The symptoms of tennis elbow may develop gradually, with mild discomfort worsening over weeks or months. Recognising the signs early can lead to more effective management. Key symptoms include:

Pain and Tenderness

The most common symptom is pain that radiates from the outside of the elbow into the forearm and wrist. Tenderness may be felt over the outer elbow area.


A feeling of stiffness in the elbow, especially in the morning, or when making a fist, is often reported.


Grip strength may decrease, making it difficult to hold onto objects, turn a doorknob, or shake hands.

Numbness or Tingling

Some people may experience a sensation of numbness or tingling that extends into the fingers, usually the ring and little fingers.

Pain with Activities

Pain typically worsens with activities that involve gripping or lifting objects, even something as light as a coffee cup, or when performing repetitive wrist movements.

Diagnosing Tennis Elbow

The diagnosis of tennis elbow primarily involves a medical history review and a physical examination. Advanced imaging tests are not routinely required but may be used to rule out other conditions if the diagnosis is unclear.

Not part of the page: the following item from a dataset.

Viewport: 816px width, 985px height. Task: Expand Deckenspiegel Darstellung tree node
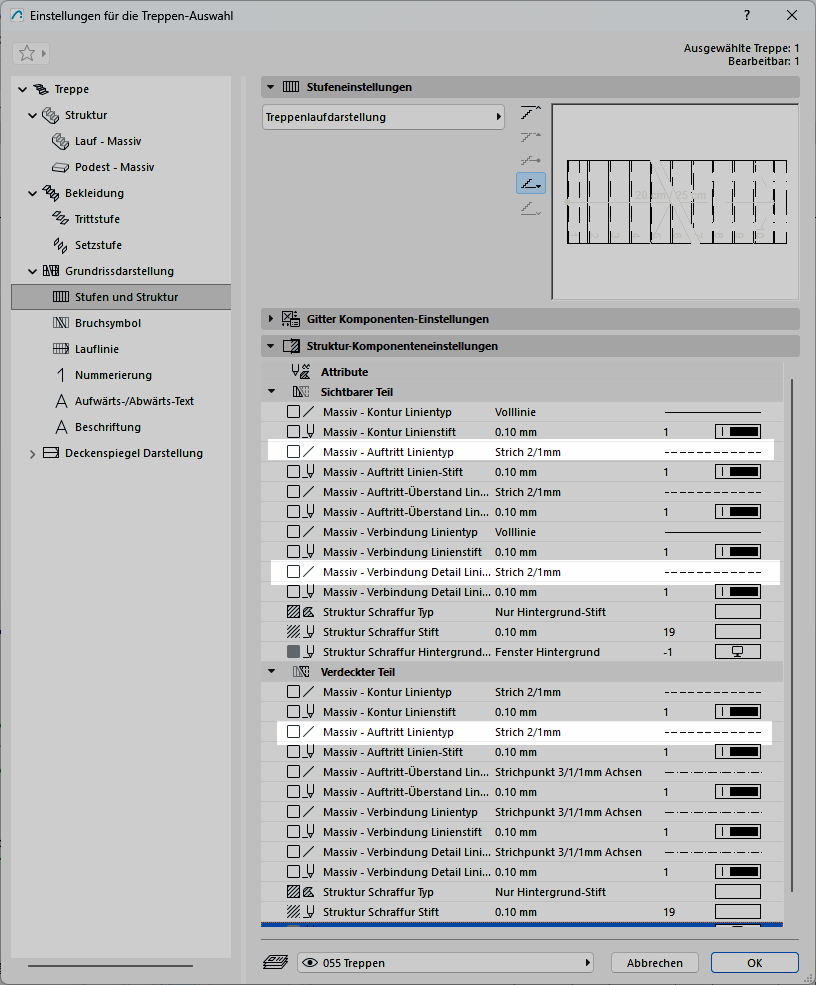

Medical History and Physical Examination

Inquiries about the onset of symptoms, any activities that exacerbate the pain, and previous injuries to the arm or elbow may be asked. During the physical exam, pressure may be applied to the affected area, or the arm may be moved in certain ways to assess pain and stiffness.

Imaging Tests

Imaging tests are employed to exclude other causes of elbow pain or to investigate further when the diagnosis is uncertain:

  • X-rays: Can help rule out bone fractures or signs of arthritis.
  • MRI Scans: Offer detailed images of soft tissues, including tendons and muscles, and are helpful if the diagnosis is unclear or treatment hasn’t improved.
  • Ultrasonography: Useful for visualising soft tissue structures; it can show changes in the tendon’s appearance associated with tennis elbow.

When to Seek Medical Advice

Seek medical advice if the pain interferes with daily activities, such as turning a doorknob or gripping objects, or if there is a noticeable decrease in grip strength. Additionally, experiencing severe elbow pain, swelling, or a visible deformity warrants immediate medical attention.

Early intervention can prevent the condition from worsening and facilitate a quicker recovery. Identifying and addressing the issue promptly ensures the best possible outcomes and helps maintain overall arm health.


Tennis elbow is a common condition that results from the overuse of the forearm muscles and tendons, leading to pain and discomfort. While it can significantly impact daily activities, recognising the symptoms early and seeking appropriate medical advice can lead to effective management and recovery.